Neues Mietrecht: Haustiere in Wohnungen jetzt leichter erlaubt
Neues Gesetz stärkt Rechte von Mietern mit Haustieren
Seit Freitag gilt ein neues Gesetz, das Mietern stärkere Rechte einräumt, Haustiere in ihren Wohnungen zu halten. Mit dem Renters Rights Act der Labour-Regierung dürfen Vermieter Tiere nicht mehr pauschal ohne triftigen Grund verbieten. Mieter haben nun eine klarere rechtliche Grundlage, um die Haltung eines Hundes, einer Katze oder eines anderen Haustiers zu beantragen.
Bisher mussten Mieter um Erlaubnis bitten, bevor sie ein Tier mit in die Wohnung bringen durften. Viele stießen auf Ablehnung – 37 Prozent der Mieter gaben an, wegen der Richtlinien ihrer Vermieter nicht mit ihrem Tier zusammenleben zu können. Künftig müssen Vermieter jeden Antrag prüfen und können ihn nur mit einer begründeten Ablehnung zurückweisen.
Mehr als die Hälfte der bisher abgelehnten Mieter plant, unter den neuen Regelungen einen erneuten Antrag zu stellen. Zwei Drittel aller Mieter dürften voraussichtlich um die Erlaubnis bitten, ein Haustier halten zu dürfen. Allerdings können Vermieter weiterhin verlangen, dass Mieter eine Tierhalter-Haftpflichtversicherung abschließen, um mögliche Schäden abzudecken. Eine solche Versicherung kostet oft mehrere hundert Pfund pro Jahr und erhöht die ohnehin schon hohen Ausgaben für ein Haustier.
Die finanziellen Belastungen durch Tierhaltung sind bereits beträchtlich: Die Haltung eines Hundes schlägt im Schnitt mit fast 2.000 Pfund pro Jahr zu Buche – inklusive Futter, Tierarztkosten und anderen notwendigen Ausgaben.

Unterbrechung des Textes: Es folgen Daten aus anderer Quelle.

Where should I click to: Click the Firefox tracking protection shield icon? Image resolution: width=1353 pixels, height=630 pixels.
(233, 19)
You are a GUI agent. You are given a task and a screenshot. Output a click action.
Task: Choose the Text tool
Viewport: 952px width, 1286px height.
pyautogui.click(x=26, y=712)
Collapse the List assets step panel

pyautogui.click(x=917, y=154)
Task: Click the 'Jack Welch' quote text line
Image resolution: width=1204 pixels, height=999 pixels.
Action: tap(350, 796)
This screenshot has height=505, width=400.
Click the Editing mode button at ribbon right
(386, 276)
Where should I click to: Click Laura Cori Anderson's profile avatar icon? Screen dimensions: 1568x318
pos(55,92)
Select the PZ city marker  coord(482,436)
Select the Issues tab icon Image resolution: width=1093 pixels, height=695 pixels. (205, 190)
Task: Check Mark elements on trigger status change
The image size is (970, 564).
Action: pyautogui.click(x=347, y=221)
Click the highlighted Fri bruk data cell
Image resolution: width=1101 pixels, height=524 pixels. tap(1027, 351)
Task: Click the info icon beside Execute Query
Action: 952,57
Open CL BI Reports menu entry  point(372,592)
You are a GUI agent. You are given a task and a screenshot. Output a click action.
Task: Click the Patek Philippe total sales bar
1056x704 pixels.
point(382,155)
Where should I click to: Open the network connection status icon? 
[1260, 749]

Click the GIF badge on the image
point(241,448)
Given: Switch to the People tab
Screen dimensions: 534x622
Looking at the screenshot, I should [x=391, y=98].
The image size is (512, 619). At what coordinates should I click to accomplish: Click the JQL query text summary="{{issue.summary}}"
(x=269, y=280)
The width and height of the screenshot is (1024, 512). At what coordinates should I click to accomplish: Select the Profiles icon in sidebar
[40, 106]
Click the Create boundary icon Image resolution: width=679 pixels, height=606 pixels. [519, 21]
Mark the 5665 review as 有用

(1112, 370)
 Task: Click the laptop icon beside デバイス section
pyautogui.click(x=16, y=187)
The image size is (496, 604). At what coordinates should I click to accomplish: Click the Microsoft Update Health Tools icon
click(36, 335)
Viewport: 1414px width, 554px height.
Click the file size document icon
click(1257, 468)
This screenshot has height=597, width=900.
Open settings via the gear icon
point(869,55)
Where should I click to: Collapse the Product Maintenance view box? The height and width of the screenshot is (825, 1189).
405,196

Das Gesetz verschiebt die Machtverhältnisse zugunsten von Mietern, die mit ihren Tieren zusammenleben möchten. Vermieter müssen Anträge nun fair prüfen, dürfen aber Auflagen wie den Abschluss einer Versicherung stellen. Angesichts der steigenden Nachfrage könnte die Reform zu einem Anstieg tierfreundlicher Mietwohnungen im ganzen Land führen.